I have invoices where I have to extract a table. The Problem here is the client doesn’t want to use API Key or OCR Engine. I tried generating the Data table using string manipulation but it didn’t give the desired result.
The table looks like this
Date Date Debit Credit Balance
xx xx xxxxxxxxx xxx xxxx
xx xx xxxxxxxxxxxxxx xxxx xxxxx
xxxxxx xx
xxxxxx xx
xx xx xxxxxxxxxxxxxx xx xxxxxxx
xx xx xxxxxxxxxx xx xxxxx
xxxxxxxxxxxx xx
Since it doesn’t have values in all columns it’s hard to extract the data.
We would need to understand whether the PDF used is Digital or Scanned. If Digital PDF, we could maybe use Regex /String Manipulation to get the required data after using the PDF Activities.
But if it is a Scanned PDF, we would require to use an OCR Engine for the Extraction.
One thing you can try is to read the pdf with preserve format. Then count the number of characters for each line and then extract data. This needs some time to be given on the extracted output but yes you would be able to segregate into table
This way for each column you will know the width and where it starts so that if any column is missing then you can ignore by counting the characters
If you check preserve format…then it will give the table in specific number of items…
say you have these 5 columns always but the data is empty in few.
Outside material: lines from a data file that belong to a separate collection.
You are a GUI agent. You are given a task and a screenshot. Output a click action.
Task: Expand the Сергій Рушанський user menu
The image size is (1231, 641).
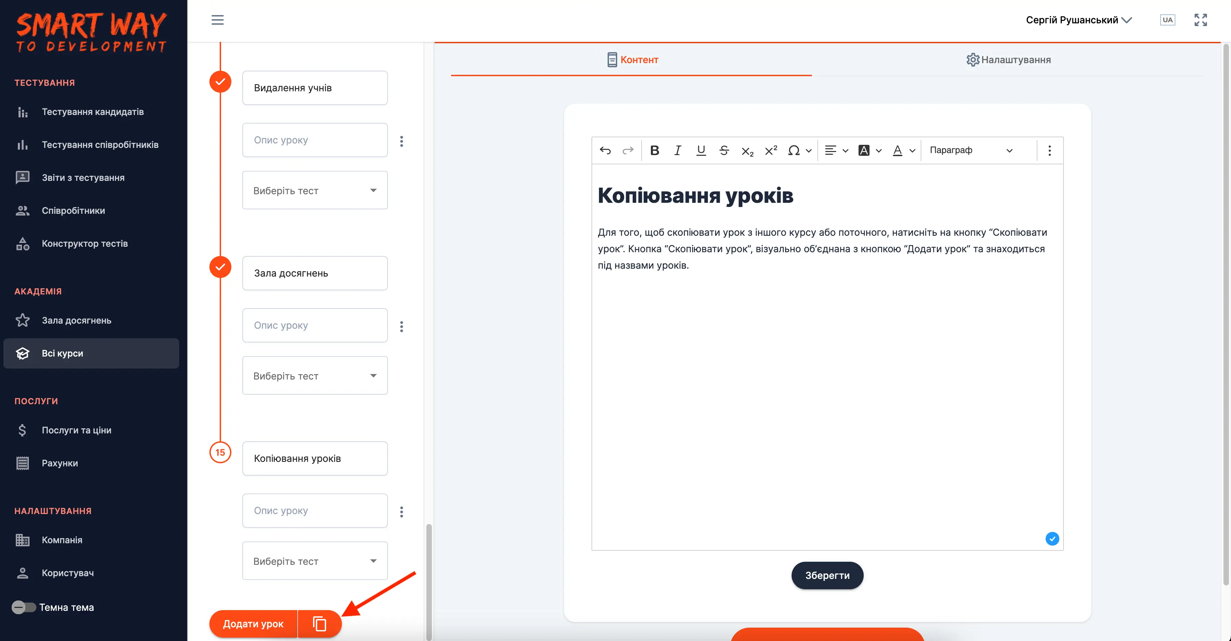click(x=1079, y=20)
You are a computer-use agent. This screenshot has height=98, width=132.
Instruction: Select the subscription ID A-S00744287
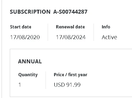coord(70,12)
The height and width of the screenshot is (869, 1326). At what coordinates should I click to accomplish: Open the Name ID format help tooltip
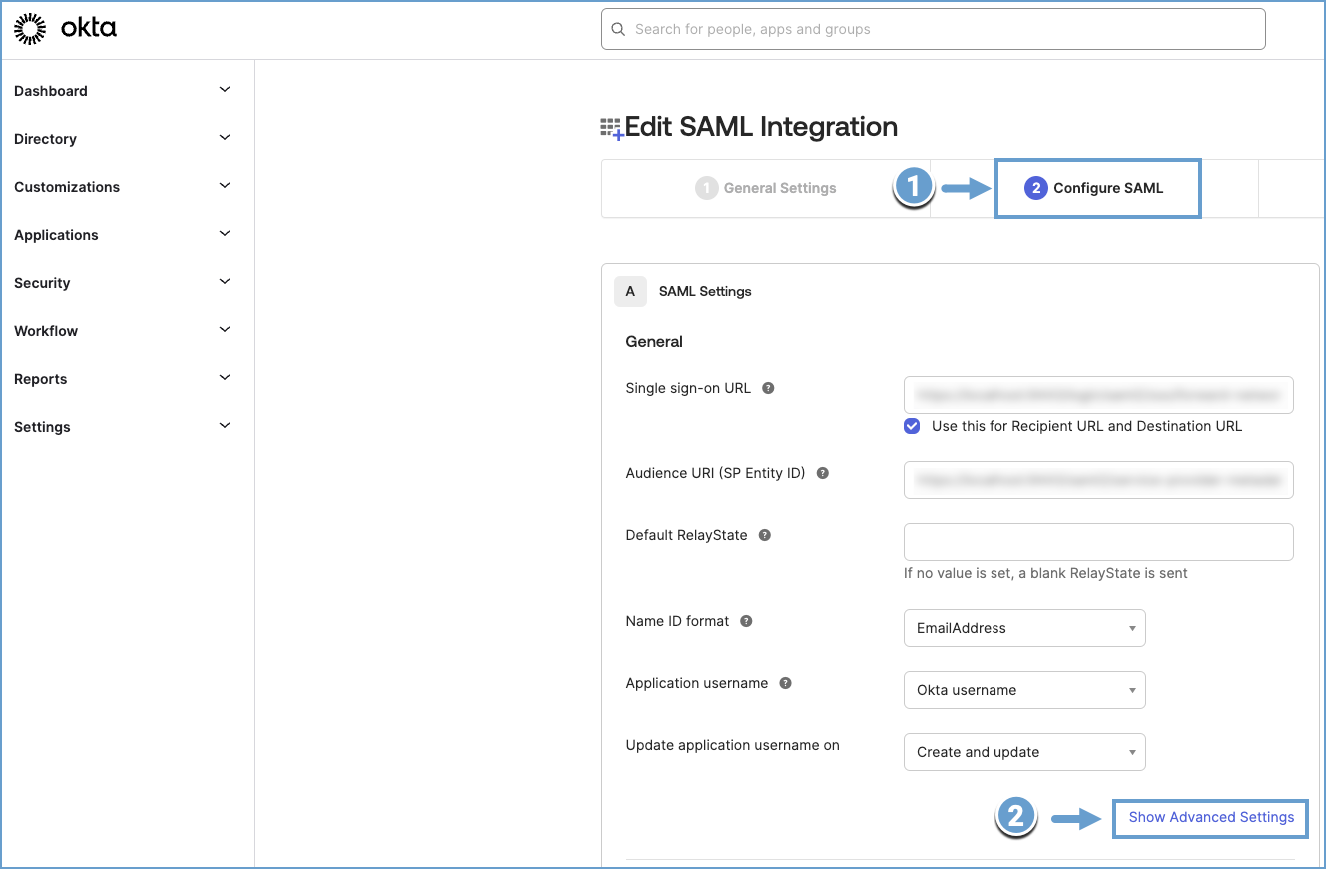[745, 620]
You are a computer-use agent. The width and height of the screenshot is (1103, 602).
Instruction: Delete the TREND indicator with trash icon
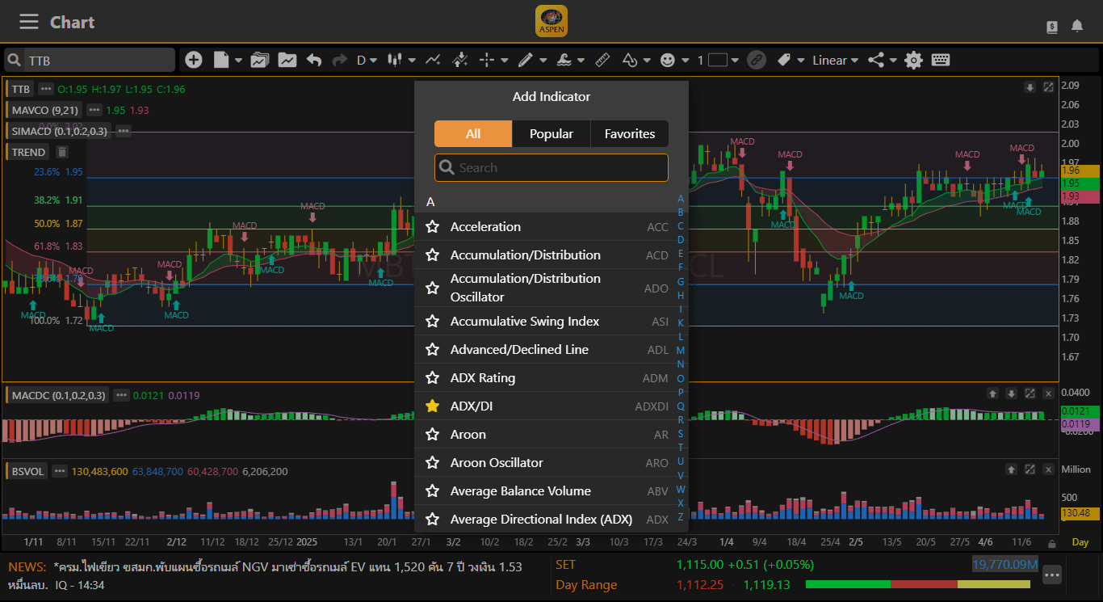[62, 152]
With preserve format you will find data like this
Date Date Debit Credit Balance
22.6.19 23.6.19 Nykka E-Shopping 3000 29000
Interest 30.68
Installment 60.50
30.9.19 30.9.19 NetBanking 200 19199.5
Then you can use the logic of number of columns…If you paste it in notepad you can see the start character number for each column you want
You have to find what is the maximum and minimum number of characters each column is taking when data is present and missing and build the logic with those numbers
Alternately you can try pasting this data using ctrl+v on excel that also might help you paste the data into different columns and eventually might give you final table you require
When I read pdf without preserving the format, it reads the whole pdf and when I preserve the format, it only reads partial pdf; I am not sure why it does that.
It is an invoice and its max 5 to 6 pages long and does not have any images.